It's a matter of the escape velocities of the atmospheric constituents and chemistry.
Both Venus and Earth have similar surface gravities and hold on to similar gases in the same way. Once those gases are present in their atmospheres there is no major mechanism apart from EXTREME heat ( causing the molecules to exceed escape velocity) or chemical reactions ( by locking up the gases in the surface rocks) that can reduce the atmosphere.
Mercury is just too hot to hang on to any atmosphere.
Venus was born with a heavy CO 2 atmosphere and little of it has been lost.
Earth probably had a similar CO 2 load but it has been locked up in the surface rocks, the oceans and in plant life which Venus does not have.
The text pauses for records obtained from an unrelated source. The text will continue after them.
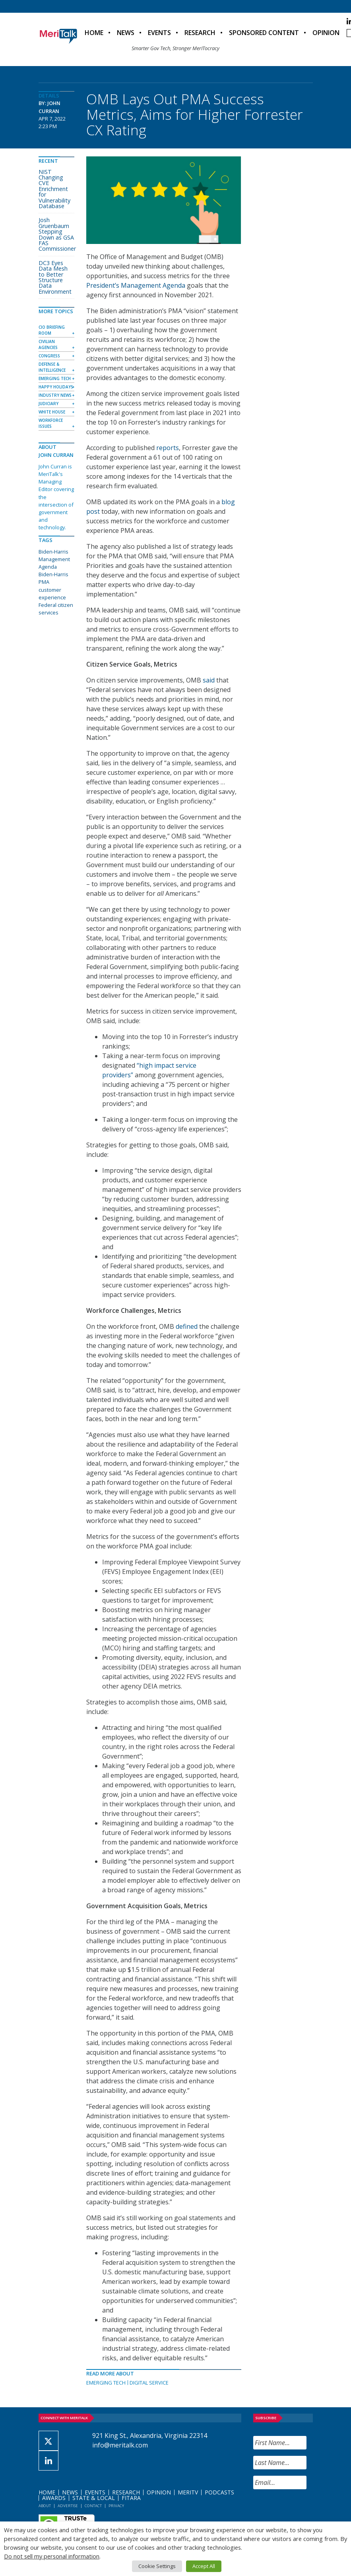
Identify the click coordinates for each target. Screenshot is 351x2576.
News (125, 32)
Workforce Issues (51, 423)
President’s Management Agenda (135, 285)
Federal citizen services (56, 608)
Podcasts (219, 2492)
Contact (93, 2505)
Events (159, 32)
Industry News (55, 395)
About (45, 2505)
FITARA (131, 2498)
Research (199, 32)
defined (187, 1326)
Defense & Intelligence (52, 367)
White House (52, 412)
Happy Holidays (56, 387)
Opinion (325, 32)
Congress (49, 356)
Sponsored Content (264, 32)
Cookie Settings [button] (157, 2566)
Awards (54, 2498)
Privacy (116, 2505)
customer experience (52, 593)
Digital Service (149, 2382)
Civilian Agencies (48, 344)
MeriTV (188, 2492)
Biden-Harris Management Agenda (54, 559)
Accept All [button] (203, 2566)
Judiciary (48, 403)
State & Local (93, 2498)
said (209, 680)
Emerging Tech (106, 2382)
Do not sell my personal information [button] (51, 2556)
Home (94, 32)
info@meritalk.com (120, 2445)
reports (167, 447)
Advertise (68, 2505)
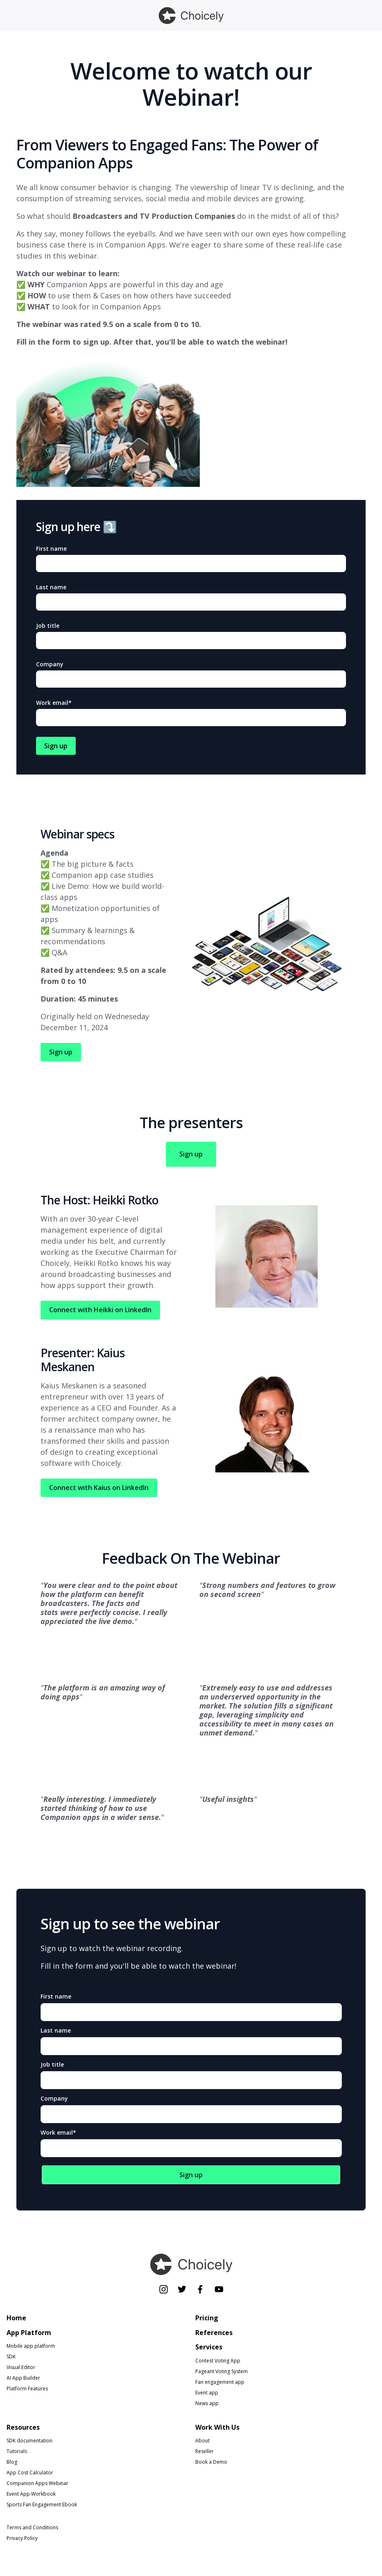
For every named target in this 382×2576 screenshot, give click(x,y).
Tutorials (17, 2451)
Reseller (204, 2451)
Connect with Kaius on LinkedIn (99, 1487)
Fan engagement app (219, 2381)
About (202, 2440)
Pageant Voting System (221, 2371)
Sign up (60, 1051)
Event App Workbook (31, 2494)
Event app (206, 2392)
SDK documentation (29, 2440)
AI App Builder (23, 2378)
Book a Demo (211, 2462)
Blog (12, 2462)
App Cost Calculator (30, 2472)
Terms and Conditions (32, 2527)
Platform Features (27, 2388)
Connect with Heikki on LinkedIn (100, 1310)
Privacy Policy (22, 2538)
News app (207, 2403)
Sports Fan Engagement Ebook (42, 2504)
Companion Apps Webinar (37, 2483)
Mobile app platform (31, 2346)
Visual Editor (21, 2367)
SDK (11, 2356)
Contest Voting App (217, 2360)
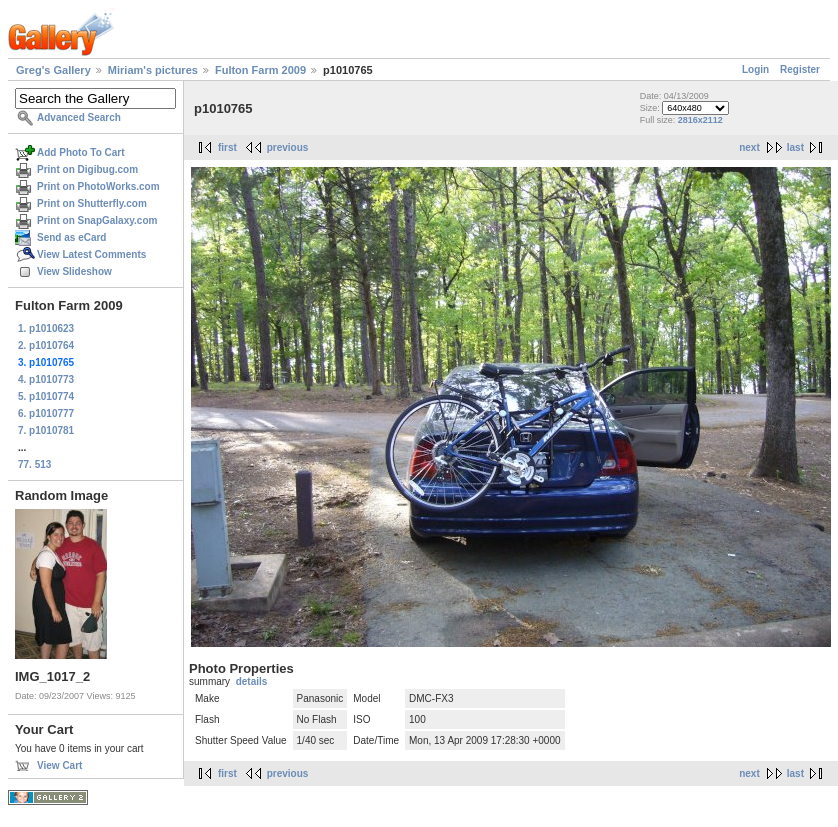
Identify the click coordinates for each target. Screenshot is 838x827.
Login (755, 69)
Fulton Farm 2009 (260, 70)
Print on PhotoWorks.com (98, 186)
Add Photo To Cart (81, 152)
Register (800, 69)
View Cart (59, 765)
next (749, 147)
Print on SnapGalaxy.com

Mars, with its low escape velocity, has a thin CO 2 atmosphere due to its low gravity allowing most of its original atmosphere to bleed into space.
If our poor Earths atmosphere continues to accumulate CO 2 it will simply continue to do so until we have unlocked all the carbon in the rocks and oceans and then we will start to look like Venus!
It's not an "air grasp'" difference. Both planets are the same.Both hold on to CO 2 the same way.
The difference is in the initial CO 2 present and the way in which the CO 2 has been removed from the atmosphere.
Another effect is temperature of course. Venus being closer to the Sun and hotter will tend to loose the lighter gases more than CO 2, hence the higher concentration.
CO 2 is a "heavy" gas and tends to stick around.
It is all a little more complex than this when we have to consider the effect of UV light and other processes on the evolution of an atmosphere, but gravity is not the important aspect.